TERRE HAUTE, Ind. (WTHI) - Welsey Ira Purkey used his final moments to apologize to his victim’s family. Purkey was executed by lethal injection 16 hours after his scheduled death. Like the execution of Daniel Lewis Lee before him, a back-and-forth legal battle kept the family of Jennifer Long and media witnesses waiting hours for the execution to proceed.
Wesley Purkey was sentenced to death for the violent rape and murder of 16-year-old Jennifer Long, of Kansas City, Missouri. Purkey dismembered the girl’s body before burning it and dumping the remains in a septic pond.
I served as a media witness to Purkey’s execution. I was one of seven members of the press to document his final moments of life strapped to the gurney in the federal prison execution chamber in Terre Haute, Indiana. Purkey’s is the second of three executions in a week. I also witnessed the first federal execution in 17 years; the death of Daniel Lewis Lee.
The Department of Justice scheduled Purkey’s execution for Wednesday, July 15th at 4 p.m. Late Wednesday morning, media witnesses were informed the execution would be delayed to 7 p.m. Purkey’s death would not be recorded until the following morning at 8:19 a.m. after another night of delays and legal battles that would reach the Supreme Court.
Unlike the lead up to Lee’s execution, media witnesses would not be released as the legal battle played out. Instead, we would sit at our designated table in the prison Media Center until 2:45 a.m. That’s when we were told to board vans to the execution chamber. We would then sit in those vans outside the chamber for four hours.
— Heather Good (@HeatherGoodWTHI) July 16, 2020
From the back of the van, I could see another van parked closer to the chamber. The family of Jennifer Long was inside. We would all wait and watch the sun come up from the back of the federal prison complex.
Shortly before 8 in the morning, everyone was escorted out of the white vans and into the execution chamber. Media witnesses were the last inside at 7:53 a.m.
There are two windows between the media room and the green-tiled chamber where federal death row inmates are strapped to the gurney. The curtain raised at 7:55 a.m. and the execution was cleared to proceed a minute later after the marshal in the room notified the gallery there were no legal impediments to the execution.
Purkey was then given the opportunity to speak.
“I deeply regret the pain and suffering I’ve caused Jennifer’s family. I’m deeply, deeply sorry.”
He also apologized to his daughter and family before saying, “This sanitized murder really does serve no purpose whatsoever.”
Purkey was strapped to the gurney. A blue-green sheet covered his body up to his neck. Both arms were outstretched with intravenous lines in each hand. The line in his left hand entered his skin surrounded by a tattoo. The pink of his cheeks would fade away over the following minutes.
Purkey rested his head and looked at the ceiling. He blinked several times. Eventually, his mouth would open slightly. I could see the top row of his teeth for the rest of the execution.

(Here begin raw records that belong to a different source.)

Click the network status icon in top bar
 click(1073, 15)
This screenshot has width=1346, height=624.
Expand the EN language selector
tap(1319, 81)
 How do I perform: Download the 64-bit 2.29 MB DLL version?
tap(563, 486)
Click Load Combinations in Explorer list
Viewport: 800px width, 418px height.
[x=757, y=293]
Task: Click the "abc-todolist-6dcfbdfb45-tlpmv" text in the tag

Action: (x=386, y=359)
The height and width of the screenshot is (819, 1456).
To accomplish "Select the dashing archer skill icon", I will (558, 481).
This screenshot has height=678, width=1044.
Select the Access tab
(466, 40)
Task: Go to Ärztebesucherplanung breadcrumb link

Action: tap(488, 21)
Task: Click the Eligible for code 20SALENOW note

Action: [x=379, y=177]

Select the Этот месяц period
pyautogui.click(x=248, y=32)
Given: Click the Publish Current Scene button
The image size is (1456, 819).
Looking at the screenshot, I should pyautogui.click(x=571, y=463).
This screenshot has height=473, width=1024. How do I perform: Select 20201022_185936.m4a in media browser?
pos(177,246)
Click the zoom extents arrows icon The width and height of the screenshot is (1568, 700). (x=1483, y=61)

His breathing appeared heavy for a time, but would eventually weaken and slow. By 8:06 a.m., he no longer seemed to be moving. I waited for the announcement death had occurred.
Wesley Purkey was pronounced dead at 8:19am. The execution started at 7:56am. Some of his last words: “I deeply regret the pain and suffering I’ve caused Jennifer’s family. I’m deeply, deeply sorry.” @WTHITV
— Heather Good (@HeatherGoodWTHI) July 16, 2020
Purkey’s spiritual advisor stood in the corner of the execution chamber. The man was in full personal protective equipment including a face mask, face shield, gloves and gown. He held his hands together in front of him with his fingers toward the ceiling.
Wesley Ira Purkey died at 8:19 a.m. The curtain to the media gallery closed and we were escorted to the vans and back to the Media Center. That’s where we waited for Jennifer Long’s family who had accepted an offer to make a statement to the press.
The teen’s father, step-mother and friend stood at a podium wearing pale blue t-shirts with Jennifer’s face printed on the front.
Father, William Long first addressed the press saying the execution was “a long time coming.”
He described Jennifer as a beautiful girl “who would do anything for anybody.”
The family also talked about the legal delays in the years leading up to the execution, as well as the grueling wait outside the chamber.
Step-mother, Olivia Long said, “All of these appeals, some of them he put through several times. And, then we sat in a van for four hours this morning while he did a bunch more appeals, some of them he had already done. We just shouldn’t have had to wait this long.”
I asked the family what they thought of Purkey’s apology.
William said, “I didn’t give a shit.”
“It didn’t mean much to us,” Olivia added.
“I hope he rots in hell,” William said, “I really do.”
The family also noted Purkey’s mental state. His attorneys had argued Purkey was suffering from dementia and could not understand why he was being executed. Olivia Long pointed out that Purkey remembered Jennifer in his apology.
“So apparently he wasn’t mentally diminished. That was just another thing he was trying to throw out there to get out of it.”
William long said about the execution, “Long wait, long wait. Something you think about every day.”